Re:Federal funding necessary? (Score:2)
$1.5M of federal money? (Score:1)
Re:f1R5t (Score:1)
but it wasnt even the first post you loser!
haha
so is this what script kiddies do for amusement these days?
Ohh, i can't comprehend the ideas portrayed in these intelectual articles, why dont I just be a cock and try and obstruct the data like a good little rebel script kiddie! yay!
you make me sick...
patents were to encourage disclosure (Score:2)
Actually, not really. First, I prefer the term rationale to intent, and, second, the justification for patents is actually a little more complicated (and, not necessarily true, either):
The rationale was that by having a patent system you would be granted a monopoly in order to preserve your profit from innovation while requiring you to disclose your secret.
The patent system was designed in the age of alchemy and craftsmanship, when you would produce products in your underground lair, while jealously guarding chemical secrets to keep your competitive advantage. When you died, your secret died with you. The system of patents was introduced with the aim of furthering the public good by granting you a monopoly for life (yep, 17 on top of age 30 would about cover it) so that you would tell everyone what your secret was.
I think it is important to bear in mind all sides of this rationale, because the premises do not necessarily hold today, especially in academic environments, and perhaps the timescales are all wrong. If geeks are incented to discover things anyway, and academicians to publish, or if reverse engineering is simple, we don't necessarily need patents to encourage innovation or to get public disclosure.
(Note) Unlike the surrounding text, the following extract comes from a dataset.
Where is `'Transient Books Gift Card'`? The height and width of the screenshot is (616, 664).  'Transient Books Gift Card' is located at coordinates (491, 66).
You may believe that extra incentives are necessary, or you choose to believe in patents as part of some libertarian/rationalist religion where you think it is "moral" to be rewarded for being smart, but from the perspective of society at large it may simply have the effect of amplifying rewards to the smart at the expense of the consumer.
Re:Whuh oh. (Score:1)
Of course if the inventor just happens to work at a federally funded university, but received no extra funding and worked independently, then the patent should be o.k.